I’ll also enjoy a protein shake in a decadent dessert flavor as a late night meal to fend off my cravings for chocolate and other unhealthy treats.
When you invest in a high-quality protein, you will get to enjoy the most incredible flavors!
It will taste like you’re eating dessert, when in actuality, you’re eating a meal that is perfectly aligned with your plan for losing fat and building muscle.
Now that pretty much sums up what protein is and why it’s a necessary macronutrient, but that still leaves the question of “How much protein should you be eating per day?”
This, my friend, is a hot topic in the fitness industry.
The first thing you need to know is that the amount of protein you should be eating each day is based off of your lean muscle mass. This means a big beefy 6’5, 250 pound dude needs more protein than a petite, 140 lb BiteSized Babe.
Many of you may be afraid of eating protein because you’ve been told high protein diets are unhealthy.
Well, it’s time to debunk this myth once and for all!
One reason websites claim high protein diets are unhealthy is because they believe that by eating more protein, you won’t be get enough fruits and veggies, which means you won’t get enough fiber, vitamins, and minerals in your diet.
Personally, I think this reason is silly because you can eat a high protein diet (let’s say 35% of your daily calorie intake) and still eat plenty of fruits and veggies as your source of healthy carbohydrates.
The next reason websites claim high protein diets are unhealthy is because they believe these diets result in increased saturated fat intake that’s bad for the heart.
Well, unless you’ve decided to eat a high protein diet full of Big Macs, then again this thinking doesn’t hold up.
Your diet is probably composed of lots of lean protein like chicken breast, egg whites, and whey supplements all of which do not contain large amount of saturated fat.
The next explanation you’ve probably heard is that protein-packed diets cause kidney problems.
I once got in a heated debate with an anatomy and physiology professor because he stated that high protein diets overwork and strain the kidneys.
I asked him to show me the research because the fact is a significant amount of evidence has shown that eating a high protein diet, one that’s almost twice the recommended daily allowance, does not cause kidney damage in healthy subjects.

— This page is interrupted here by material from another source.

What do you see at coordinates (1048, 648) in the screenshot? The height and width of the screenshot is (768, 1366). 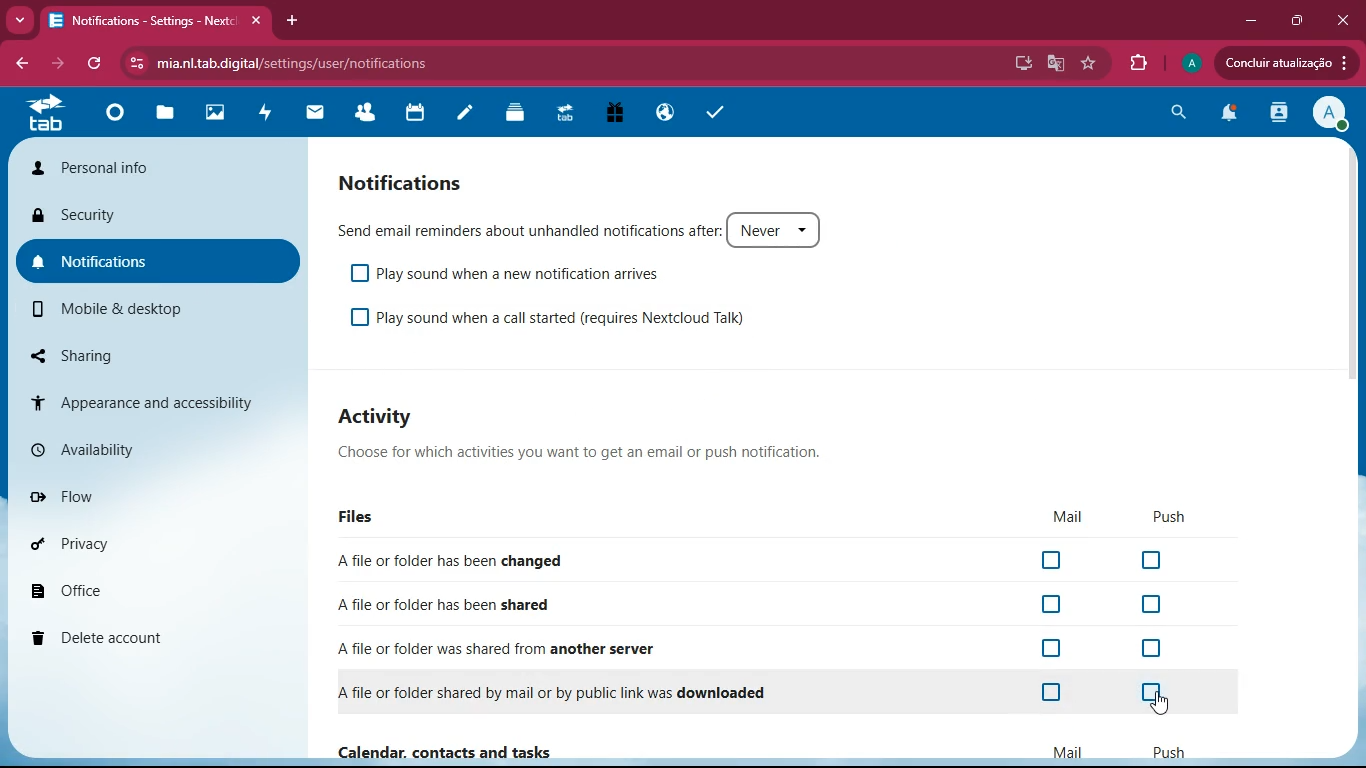 I see `off` at bounding box center [1048, 648].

The one caveat is for those people who do have pre-existing kidney issues, in which case you may be told by your doctor to carefully monitor protein intake.
The next thing people question is the effects of a high protein diet on bone health.

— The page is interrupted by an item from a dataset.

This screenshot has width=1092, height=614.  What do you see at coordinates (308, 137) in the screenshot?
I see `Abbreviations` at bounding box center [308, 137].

High protein diets have been shown to increase the amount of calcium excreted in urine, which means people got concerned that high protein diets would decrease bone strength.

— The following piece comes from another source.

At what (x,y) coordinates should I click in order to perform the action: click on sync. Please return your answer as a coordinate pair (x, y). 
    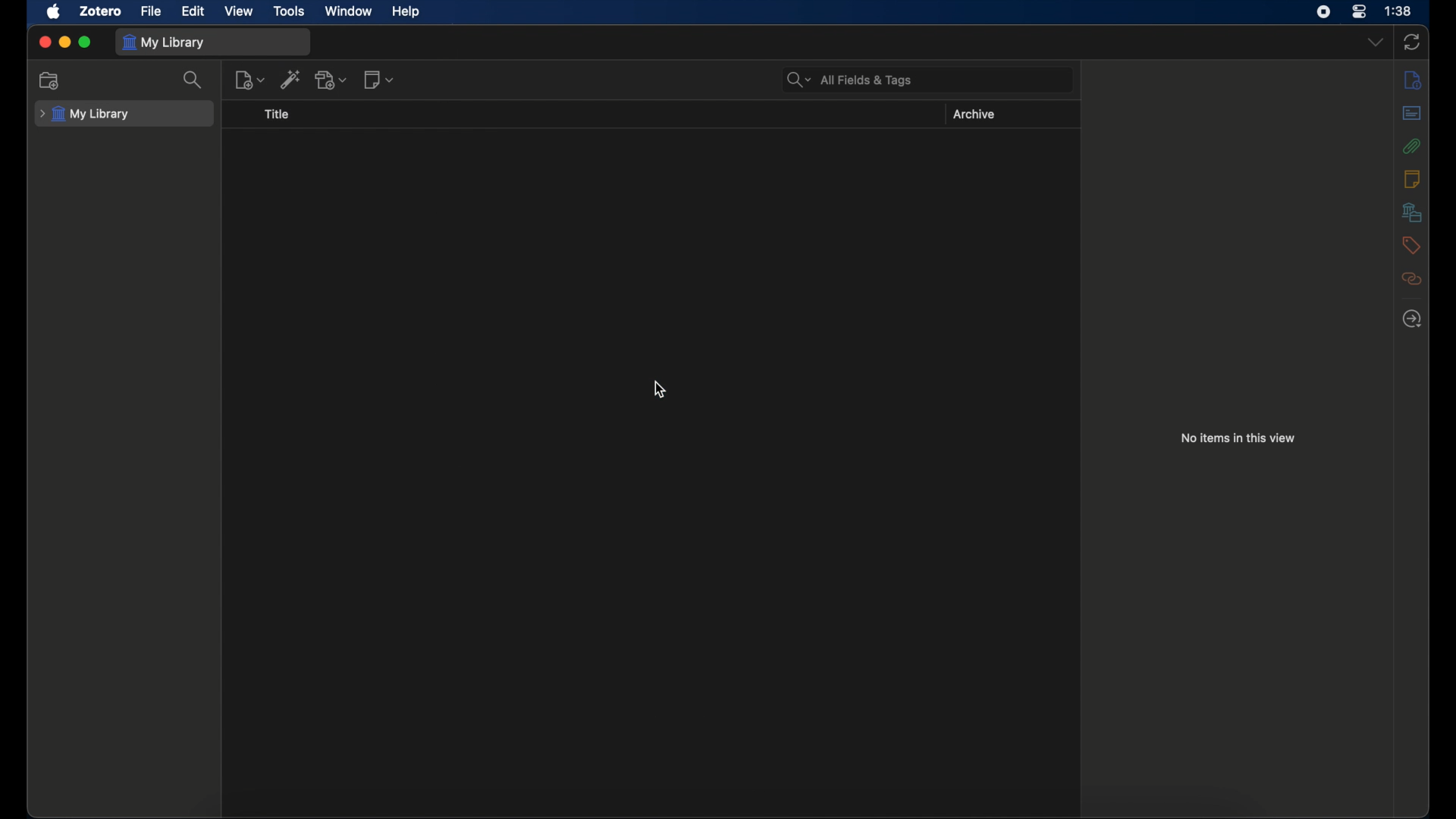
    Looking at the image, I should click on (1411, 42).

However, again, studies have disproven this theory by showing that high protein diets for young, healthy women actually improve bone strength.
One study specifically, known as the Framingham Offspring Study, included 1,639 women and concluded that increased protein consumption benefits women, especially those with lower calcium intakes.
Now, based on all of that evidence, I hope you now know the truth about protein
I’d like to add that this does not mean you should all of a sudden start chugging protein shakes and eating chicken breast every minute of the day.
Protein is very much like the story of Goldilocks and the three bears… You don’t want too little or too much protein, you want it to be just right!
If you have too little protein, you may be missing out on essential amino acids, which will prevent your body from performing at it’s best.
But there’s no need to over consume protein either because studies haven’t shown any muscle building benefit from eating super high protein diets.
Personally, I’ve found that just right is somewhere around 0.8 grams of protein per pound (pounds not kilograms) of body weight per day.
If you were to do the math, then this would mean a woman who weighs 140lbs (or 64kgs) should aim for about 112 grams of protein a day.
Of course this is not a strict requirement, some of you may prefer a slightly lower intake of around 0.6-0.7 grams/lb, while others may land at about 0.9 grams/lb.